Walter Smith and Friends
These three CD's cover the 1929-1936 recordings of a loosely connected group of musicians hailing from southwest Virginia and northeast North Carolina. Walter Smith (vocal and guitar) is most prominent, but Buster Carter (vocal and banjo), Norman Woodlief (vocal and guitar), and fiddlers Odell Smith and Posey Rorer are very prominent. They belong to the first generation of professional musicians who came from traditional culture and who tried to use records to further their careers. These are relatively polished performers in the class of the Carter Family and Charlie Poole, though much less prominent.
The more than seventy pieces serve as an antidote to the overemphasis on fiddle and banjo instrumentals by most current old time revivalists. (There are only three instrumentals here.)

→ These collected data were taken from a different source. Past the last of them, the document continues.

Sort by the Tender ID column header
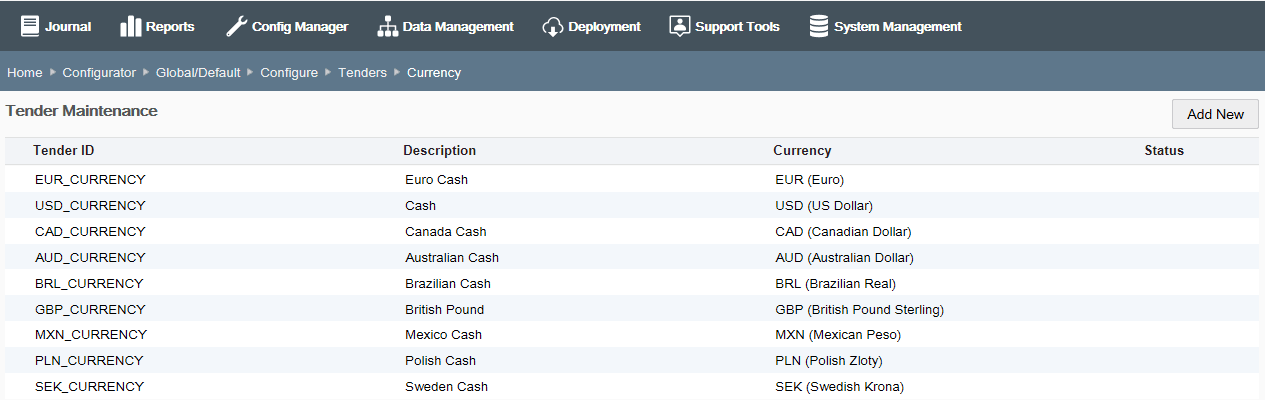This screenshot has height=400, width=1265. coord(64,151)
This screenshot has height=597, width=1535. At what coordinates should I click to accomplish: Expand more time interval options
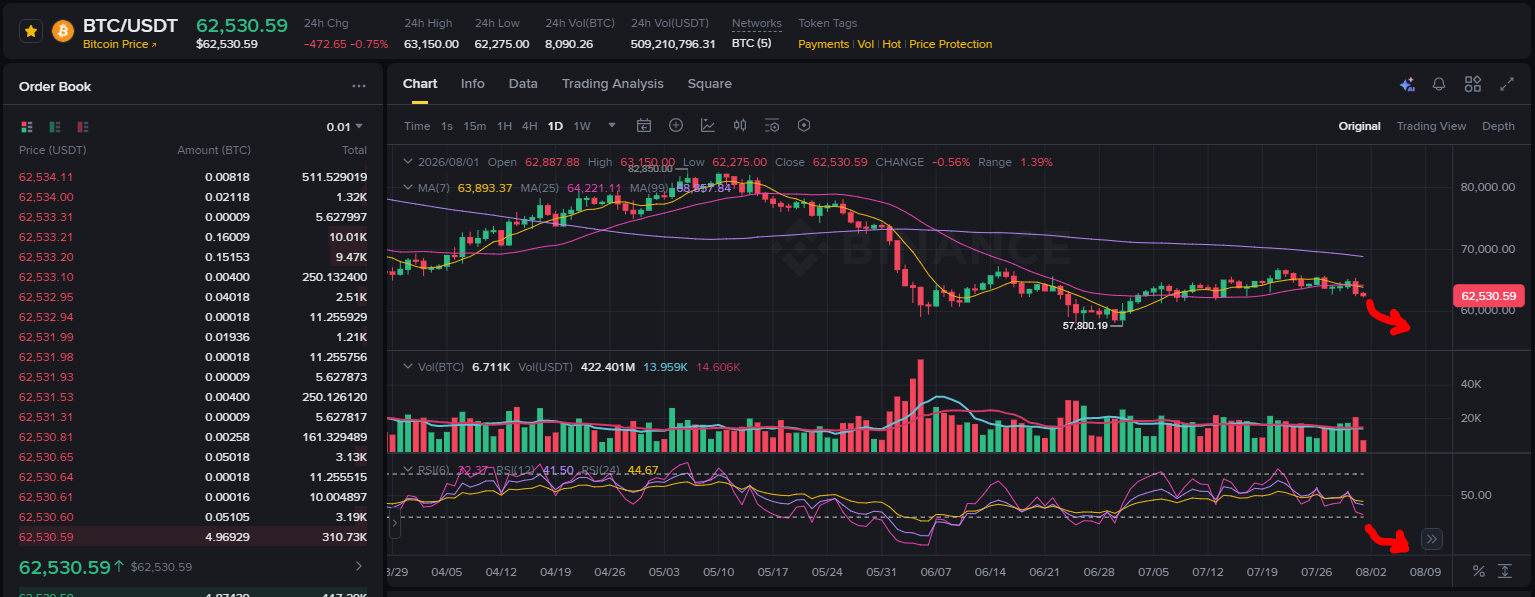(612, 126)
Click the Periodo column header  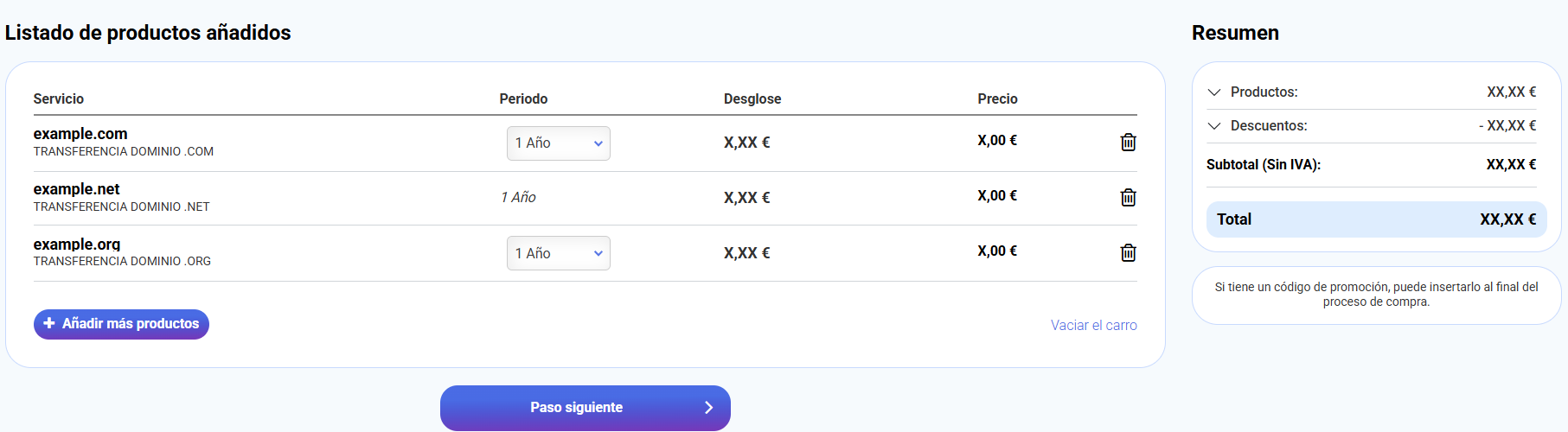523,98
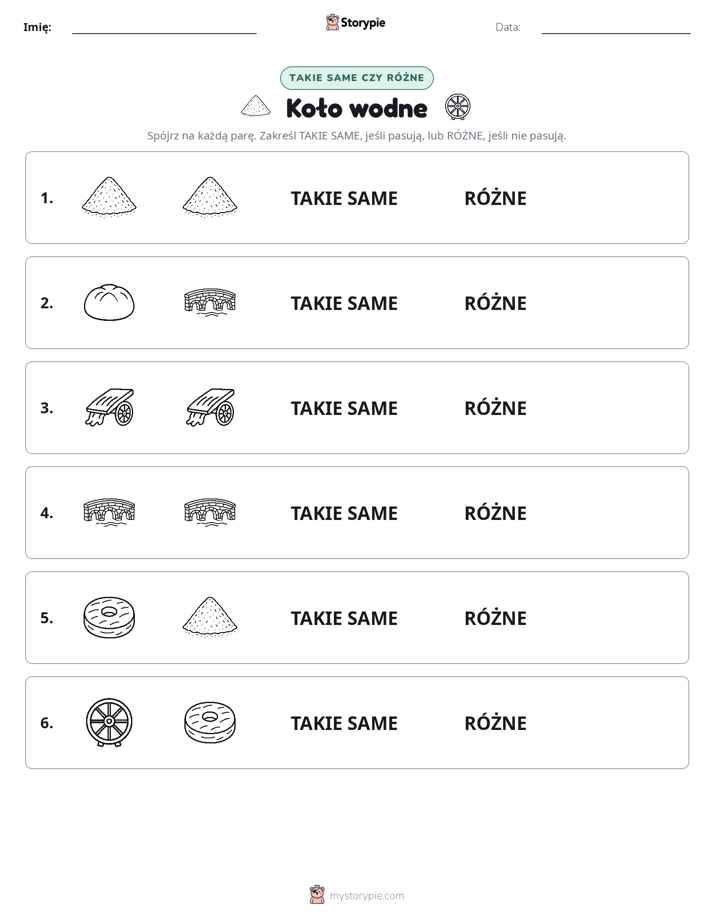Choose TAKIE SAME for row 4
The image size is (714, 924).
(344, 513)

Most of the pieces are commercially composed tear jerkers, sacred-theme songs and comic numbers (many of all three categories in waltz time) from the latter part of the Nineteenth Century, so-called "parlor music." Most are sung as duets in the style that presages the brother duets that were popular in the Southeast by the time of the last recordings of these sets. Much is remindful of either the repertoires of Poole or the Carters, with a bit of Jimmie Rogers thrown into the 1936 session. For me, the most fascinating pieces are of minstrelsy or folk origins like "Old Johnny Bucker," "Cat's Got the Measles and the Dog's Got the Whooping Cough," "We'll Talk About One Another," and "Lazy Farmer Boy" (a.k.a. "The Boy Who Wouldn't Hoe Corn"). These are where the performer's traditional roots shine through. Smith also was a composer, most notably, of "Otto Wood, the Bandit" which lives on in the repertoires of folks like Doc Watson.
There are a few cuts that are among the earliest recordings to prefigure bluegrass in their drive and singing style, such as "Roll in My Sweet Baby's Arms" and "It's Hard To Love and Cant' Be Loved."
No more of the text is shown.